Top of DOCUMENT EXCERPT
Question

Find three numbers in AP whose sum is 15 and whose product is 105.

Answer 1

Let the first three numbers in an arithmetic progression be a − d, a, a + d.

The sum of the first three numbers in an arithmetic progression is 15.

a − d + a + a + d = 15
⇒ 3a = 15
⇒ a = 5

Their product is 105.

$$\begin{gathered} \left(a-d\right)\times a\times \left(a+d\right)=105 \\ \Rightarrow \left(a^2-d^2\right)\times a=105 \\ \Rightarrow \left({\left(5\right)}^2-d^2\right)\times 5=105 \\ \Rightarrow {\left(5\right)}^2-d^2=21 \\ \Rightarrow 25-d^2=21 \\ \Rightarrow d^2=25-21 \\ \Rightarrow d^2=4 \\ \Rightarrow d=2,-2 \\ \mathrm{For}d=2, \\ \mathrm{The}\mathrm{numbers}\mathrm{are}5-2,5,5+2 \\ \mathrm{i}.\mathrm{e}.3,5,7 \\ \mathrm{For}d=-2, \\ \mathrm{The}\mathrm{numbers}\mathrm{are}5+2,5,5-2 \\ \mathrm{i}.\mathrm{e}.7,5,3 \end{gathered}$$

Hence, the three numbers are 3, 5, 7 or 7, 5, 3.
Bottom of DOCUMENT EXCERPT
Top of EXERCISE DATA
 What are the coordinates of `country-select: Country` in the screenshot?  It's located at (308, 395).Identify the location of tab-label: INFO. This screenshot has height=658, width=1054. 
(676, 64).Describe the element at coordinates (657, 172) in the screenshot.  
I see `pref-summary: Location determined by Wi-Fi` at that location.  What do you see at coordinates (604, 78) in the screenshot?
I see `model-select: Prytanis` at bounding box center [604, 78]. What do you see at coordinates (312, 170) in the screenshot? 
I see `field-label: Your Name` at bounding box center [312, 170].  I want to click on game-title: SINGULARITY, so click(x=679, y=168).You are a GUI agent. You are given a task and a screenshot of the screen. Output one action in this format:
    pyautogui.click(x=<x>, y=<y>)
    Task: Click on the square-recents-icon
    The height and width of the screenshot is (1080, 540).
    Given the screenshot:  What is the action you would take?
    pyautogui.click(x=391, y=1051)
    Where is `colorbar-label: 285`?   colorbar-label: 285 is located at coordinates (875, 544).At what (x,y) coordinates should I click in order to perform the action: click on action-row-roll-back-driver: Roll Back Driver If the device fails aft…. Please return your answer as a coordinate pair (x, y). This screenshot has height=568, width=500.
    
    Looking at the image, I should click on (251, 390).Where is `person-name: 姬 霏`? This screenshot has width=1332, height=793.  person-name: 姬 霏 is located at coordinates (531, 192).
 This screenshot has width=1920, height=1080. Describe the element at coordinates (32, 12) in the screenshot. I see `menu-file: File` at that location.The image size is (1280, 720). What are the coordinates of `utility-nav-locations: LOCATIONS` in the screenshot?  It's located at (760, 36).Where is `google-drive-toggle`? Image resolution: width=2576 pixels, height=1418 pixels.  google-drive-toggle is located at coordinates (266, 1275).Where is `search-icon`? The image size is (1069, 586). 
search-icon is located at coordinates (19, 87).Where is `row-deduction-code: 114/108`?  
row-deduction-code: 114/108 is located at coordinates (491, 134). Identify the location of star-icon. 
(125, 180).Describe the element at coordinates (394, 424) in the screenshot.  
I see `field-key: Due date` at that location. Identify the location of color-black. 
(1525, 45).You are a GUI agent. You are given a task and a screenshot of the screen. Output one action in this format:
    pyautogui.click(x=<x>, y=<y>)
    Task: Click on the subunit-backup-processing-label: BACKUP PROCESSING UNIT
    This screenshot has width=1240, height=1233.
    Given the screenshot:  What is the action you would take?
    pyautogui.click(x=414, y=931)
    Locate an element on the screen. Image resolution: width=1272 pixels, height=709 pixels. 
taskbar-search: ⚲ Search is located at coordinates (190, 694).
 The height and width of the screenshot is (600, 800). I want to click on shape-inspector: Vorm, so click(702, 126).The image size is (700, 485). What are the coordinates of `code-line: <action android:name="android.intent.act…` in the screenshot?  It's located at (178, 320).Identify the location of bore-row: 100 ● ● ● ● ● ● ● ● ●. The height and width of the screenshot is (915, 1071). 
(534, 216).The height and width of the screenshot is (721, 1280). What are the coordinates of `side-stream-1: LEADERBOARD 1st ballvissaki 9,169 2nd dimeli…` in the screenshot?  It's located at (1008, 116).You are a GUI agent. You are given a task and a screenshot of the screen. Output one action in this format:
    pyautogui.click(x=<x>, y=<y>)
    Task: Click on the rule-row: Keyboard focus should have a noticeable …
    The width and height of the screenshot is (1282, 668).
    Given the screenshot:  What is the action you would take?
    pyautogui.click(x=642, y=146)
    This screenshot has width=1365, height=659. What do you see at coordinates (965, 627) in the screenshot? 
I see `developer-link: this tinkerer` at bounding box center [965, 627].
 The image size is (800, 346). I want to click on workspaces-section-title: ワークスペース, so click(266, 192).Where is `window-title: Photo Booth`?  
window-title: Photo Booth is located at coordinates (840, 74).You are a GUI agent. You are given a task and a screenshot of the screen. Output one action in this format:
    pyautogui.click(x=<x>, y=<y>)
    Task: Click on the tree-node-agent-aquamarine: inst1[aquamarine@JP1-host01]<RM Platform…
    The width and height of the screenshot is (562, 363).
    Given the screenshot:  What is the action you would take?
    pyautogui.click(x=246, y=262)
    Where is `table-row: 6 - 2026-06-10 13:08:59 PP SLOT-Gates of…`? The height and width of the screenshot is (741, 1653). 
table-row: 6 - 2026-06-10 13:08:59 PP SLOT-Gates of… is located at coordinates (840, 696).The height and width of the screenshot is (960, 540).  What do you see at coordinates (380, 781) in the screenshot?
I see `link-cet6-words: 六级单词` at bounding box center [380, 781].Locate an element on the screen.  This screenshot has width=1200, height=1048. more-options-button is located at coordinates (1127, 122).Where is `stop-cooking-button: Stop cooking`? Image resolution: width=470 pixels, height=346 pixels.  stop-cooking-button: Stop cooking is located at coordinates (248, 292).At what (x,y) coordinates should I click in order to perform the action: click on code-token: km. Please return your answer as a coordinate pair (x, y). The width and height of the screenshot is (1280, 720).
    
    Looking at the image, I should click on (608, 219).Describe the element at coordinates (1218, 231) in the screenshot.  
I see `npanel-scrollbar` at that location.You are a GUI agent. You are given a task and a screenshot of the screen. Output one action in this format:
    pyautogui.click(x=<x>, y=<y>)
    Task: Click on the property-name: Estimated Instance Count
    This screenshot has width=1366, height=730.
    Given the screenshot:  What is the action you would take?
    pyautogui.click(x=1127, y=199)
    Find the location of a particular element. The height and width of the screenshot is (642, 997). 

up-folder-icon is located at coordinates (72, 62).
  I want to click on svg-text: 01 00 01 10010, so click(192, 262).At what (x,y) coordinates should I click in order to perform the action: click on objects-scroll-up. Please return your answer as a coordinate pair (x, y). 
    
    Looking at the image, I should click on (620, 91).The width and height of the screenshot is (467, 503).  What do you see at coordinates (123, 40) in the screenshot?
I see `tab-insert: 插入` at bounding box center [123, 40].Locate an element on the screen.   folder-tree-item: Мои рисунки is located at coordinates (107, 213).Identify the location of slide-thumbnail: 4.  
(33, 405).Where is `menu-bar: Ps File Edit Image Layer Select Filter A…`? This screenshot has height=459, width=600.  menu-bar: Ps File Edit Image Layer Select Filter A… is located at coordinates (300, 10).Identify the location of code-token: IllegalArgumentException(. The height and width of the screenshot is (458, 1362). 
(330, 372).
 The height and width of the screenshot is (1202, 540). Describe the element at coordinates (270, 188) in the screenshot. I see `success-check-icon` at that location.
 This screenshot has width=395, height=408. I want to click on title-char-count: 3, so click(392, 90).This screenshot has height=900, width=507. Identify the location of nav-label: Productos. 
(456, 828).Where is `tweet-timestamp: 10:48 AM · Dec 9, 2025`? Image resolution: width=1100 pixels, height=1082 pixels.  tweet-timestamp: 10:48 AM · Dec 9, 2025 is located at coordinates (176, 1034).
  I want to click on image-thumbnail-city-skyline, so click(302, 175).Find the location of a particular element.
Bottom of EXERCISE DATA
→ WHAT YOU SHOULD DO: What expressions does the arithmetic progression solution let the three numbers be?

→ OUTPUT OF THE EXERCISE: a − d, a, a + d